New smartphone app proves successful in helping UK veterans reduce alcohol consumption

A new smartphone app, made available to the public today, has proven successful in helping British veterans reduce alcohol consumption.

The 28-day short-term alcohol intervention app was tested with more than 120 British veterans as part of a trial funded by Forces in Mind Trust.

After using the Drinks:Ration app, veterans consumed 28 units less alcohol in a week (about 9 pints of standard British beer) than before, compared to a control group who only received government advice on drinking alcohol, who consumed 10.5 less units of alcohol.

the app, developed by researchers at the Institute of Psychiatry, Psychology and Neuroscience (IoPPN) at King’s College London, led by Dr. Daniel Leightley, and supported by Lancaster University and National Mental Health Charity Fighting stressis designed to help people keep track of their alcohol consumption.

Previous research has shown that alcohol abuse is higher in the UK Armed Forces than in the general population and persists after a person has left the service, particularly for those seeking help for mental illness. There is currently no app in the UK designed to help the UK armed forces community manage the amount of alcohol they drink.

The app focuses on individual users’ motivations to drink and promotes positive behavioral changes by leveraging personalized messaging and data-driven infographics. The app is also designed to address the shorter-term effects of alcohol, such as its impact on relationships or finances, and to provide personalized messages on a daily basis. Most of the users in this study were from Combat Stress and likely had depression, anxiety, or post-traumatic stress disorder.

Following this successful trial, the UK Ministry of Defense, led by Surgeon Commander Kate King, will test the Drinks:Ration app to assess its use and benefits to the serving community.

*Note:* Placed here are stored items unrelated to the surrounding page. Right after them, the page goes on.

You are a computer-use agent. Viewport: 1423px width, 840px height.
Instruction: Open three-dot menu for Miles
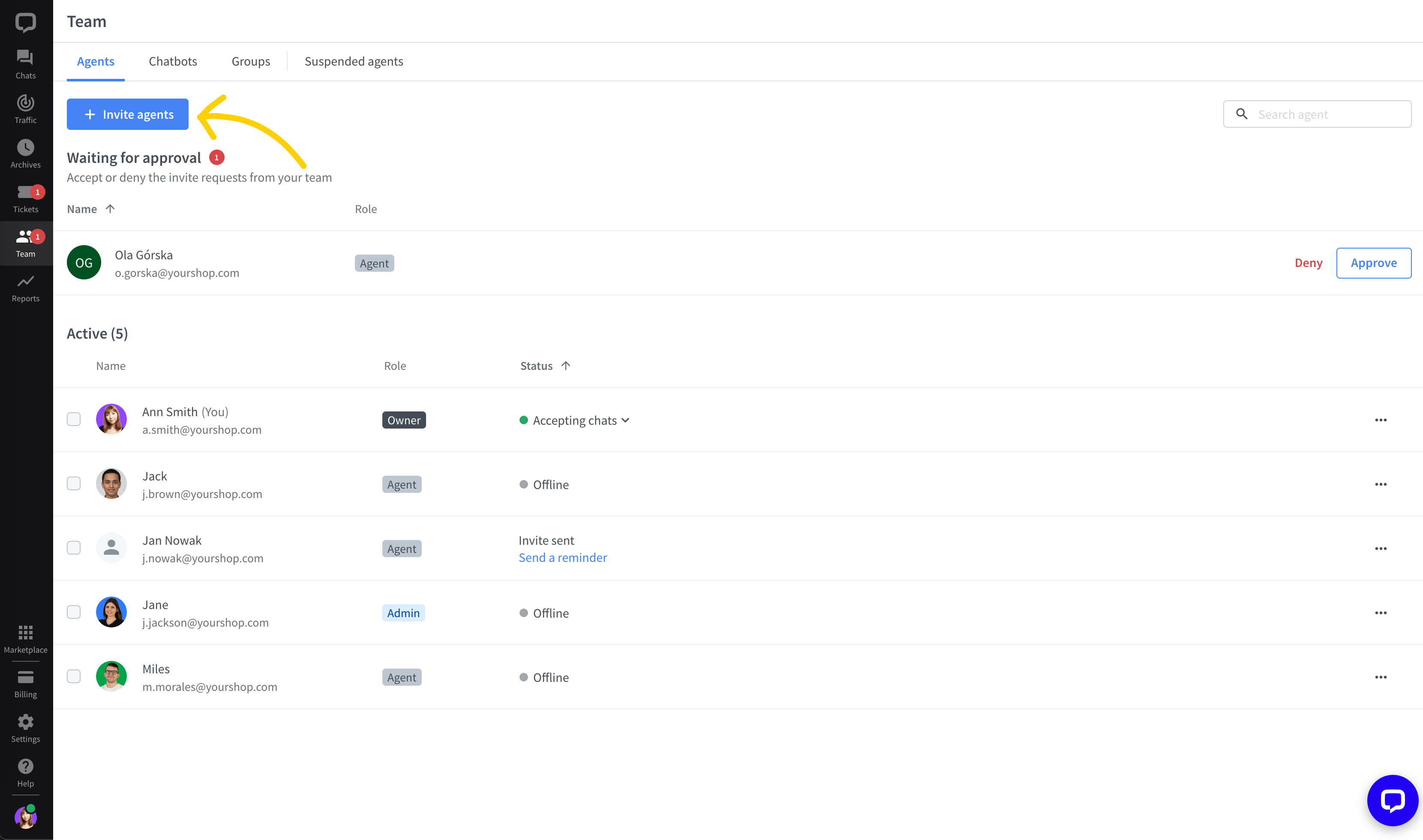[x=1381, y=677]
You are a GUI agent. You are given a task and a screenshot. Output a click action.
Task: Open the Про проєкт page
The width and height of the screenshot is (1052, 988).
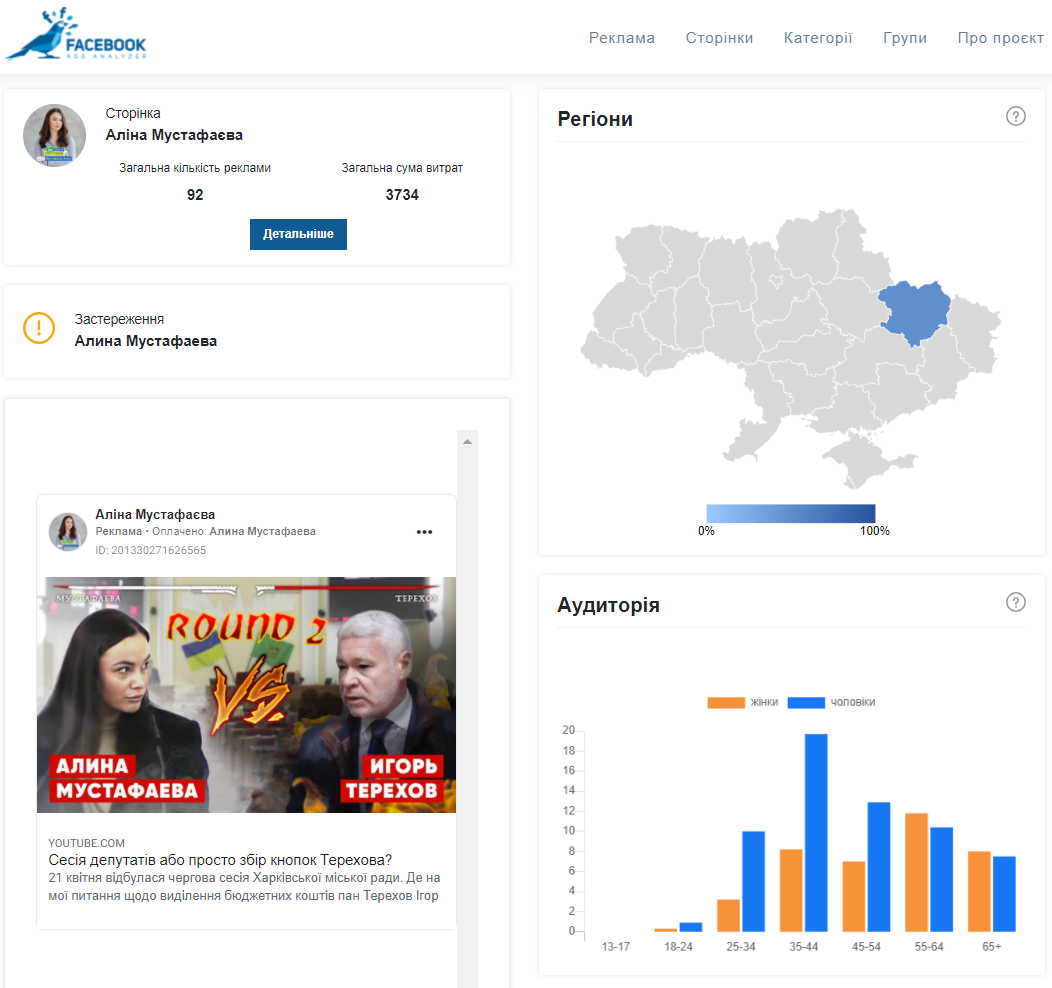[x=1000, y=38]
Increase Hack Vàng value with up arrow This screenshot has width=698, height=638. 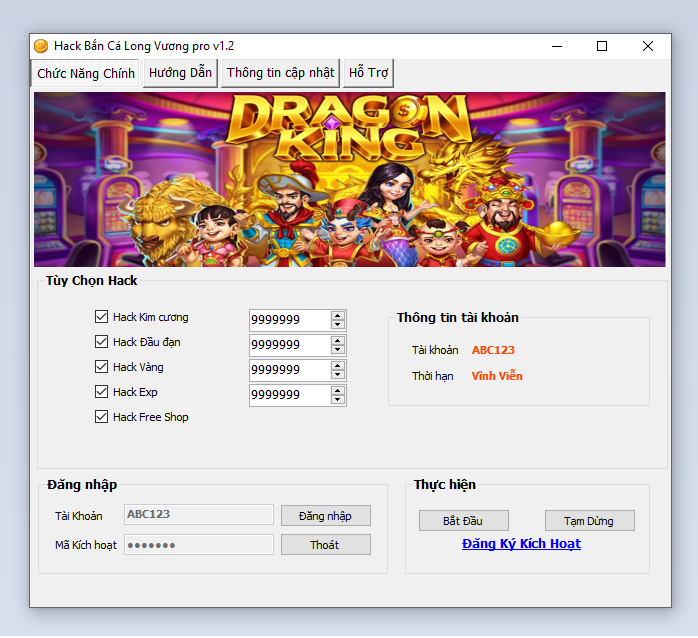(x=338, y=365)
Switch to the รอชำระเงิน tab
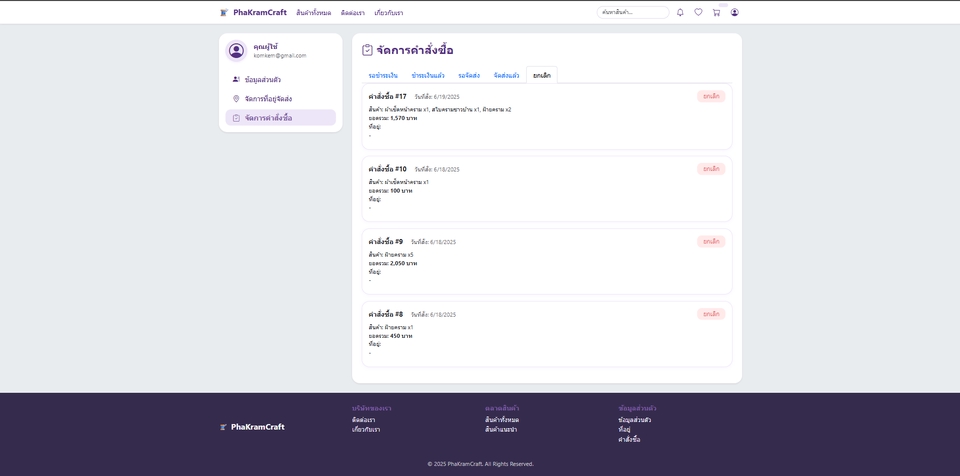 click(x=383, y=75)
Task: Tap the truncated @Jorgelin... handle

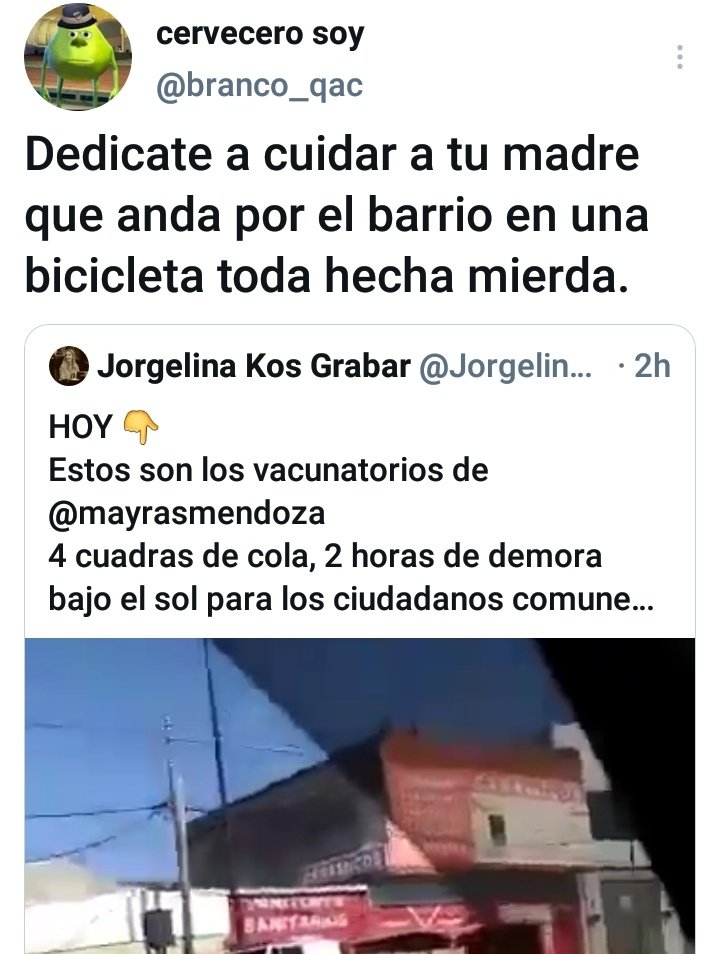Action: 505,366
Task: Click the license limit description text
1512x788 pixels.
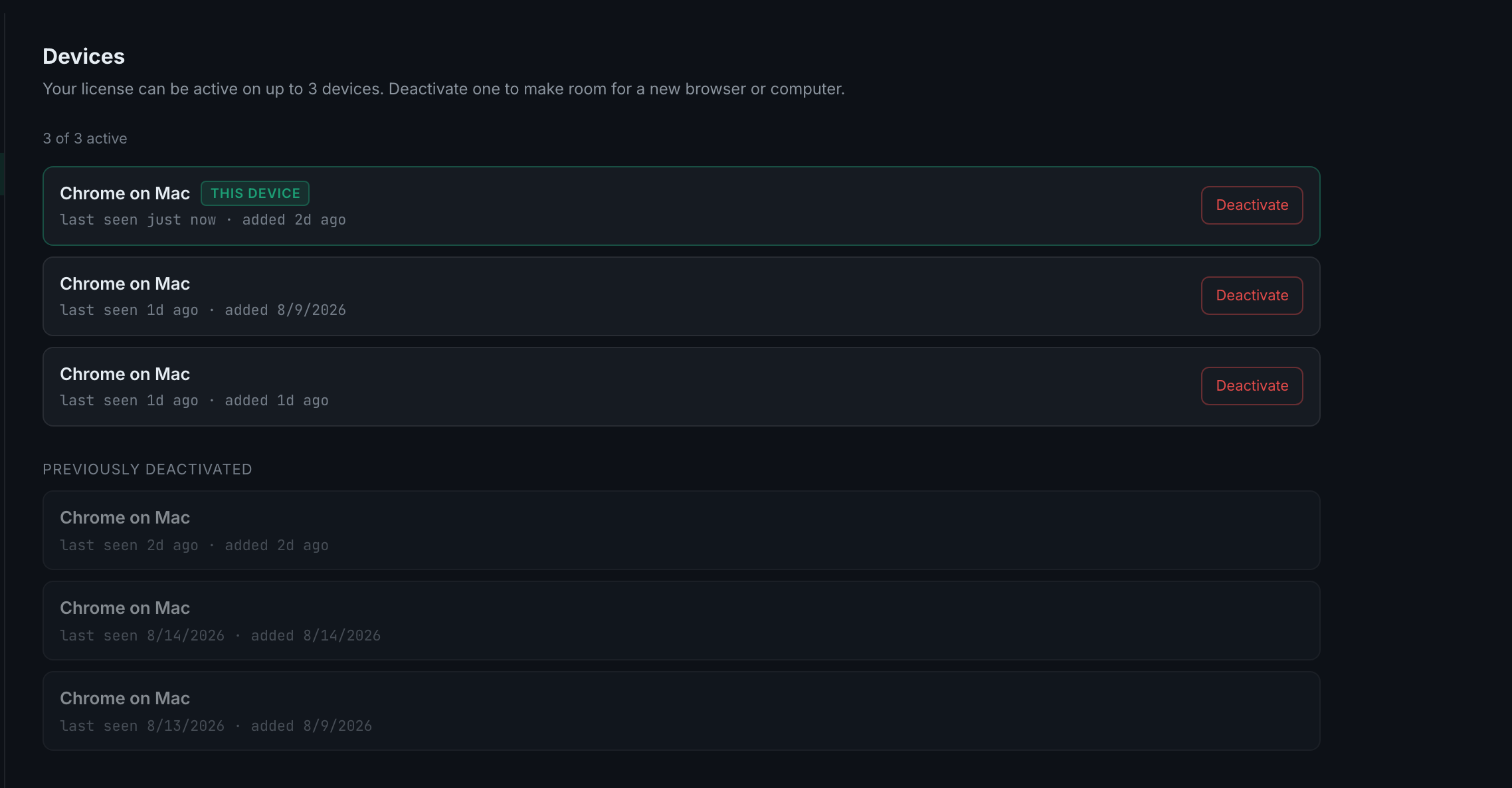Action: (444, 89)
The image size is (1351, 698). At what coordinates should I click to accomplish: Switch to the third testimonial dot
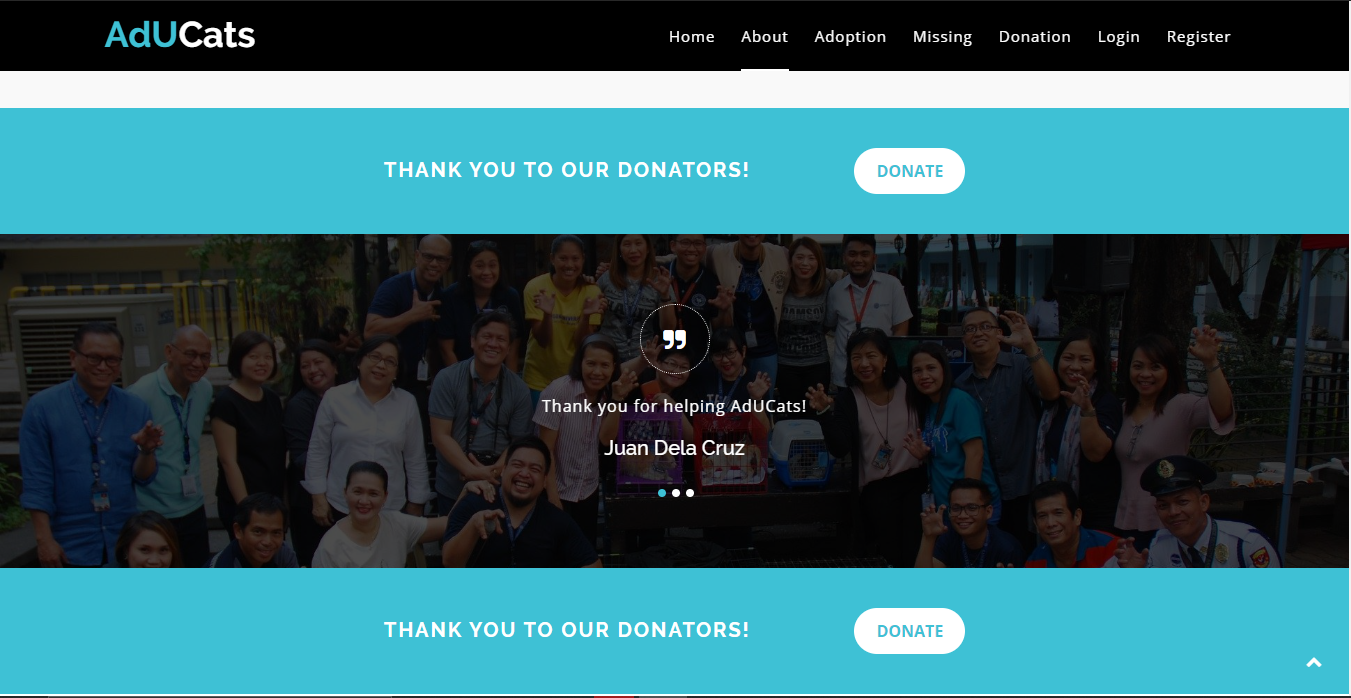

The trial will start later this year.

Our trial showed that the Drinks:Ration app was effective in reducing alcohol abuse in help-seeking veterans in the medium term. This could make it a valuable resource for the armed forces community as they await treatment and support. This digital intervention can provide a new, low-cost alternative to conventional help seeking and be as effective as face-to-face interventions. I’m glad the UK Ministry of Defense is going to test the app with the service community.

dr. Daniel Leightley, Principal Investigator at the IoPPN, King’s College London

Professor Dominic Murphy, Head of Research at Combat Stress said: “Our research shows that the Drinks: Ration app helped veterans make positive changes to their drinking. We look forward to rolling out this app more widely to help the veteran community to support.”

dr. Laura Goodwin, Senior Lecturer in Mental Health at Lancaster University, said: “We know from our research that veterans with a mental health problem often coexist with heavy drinking, but this group may find it difficult to access support. they need. This study has highlighted the positive benefits of providing digital support and how it can help reduce alcohol use in veterans with co-existing problems.”

Tom McBarnet, Chief Executive (Acting) at Forces in Mind Trust, said: “The King’s IoPPN team has developed an effective short-term tool to reduce harmful alcohol consumption in the armed forces community and improve the positive mental health of veterans in the longer term. to support Health.

“It’s important to note that not all veterans who have drinking or mental health issues will seek help, and it’s equally important to continue to find ways to connect with those who could benefit from these types of interventions. The evidence is clear that this is an effective and inexpensive tool to support veterans, and we look forward to developing its further capabilities.”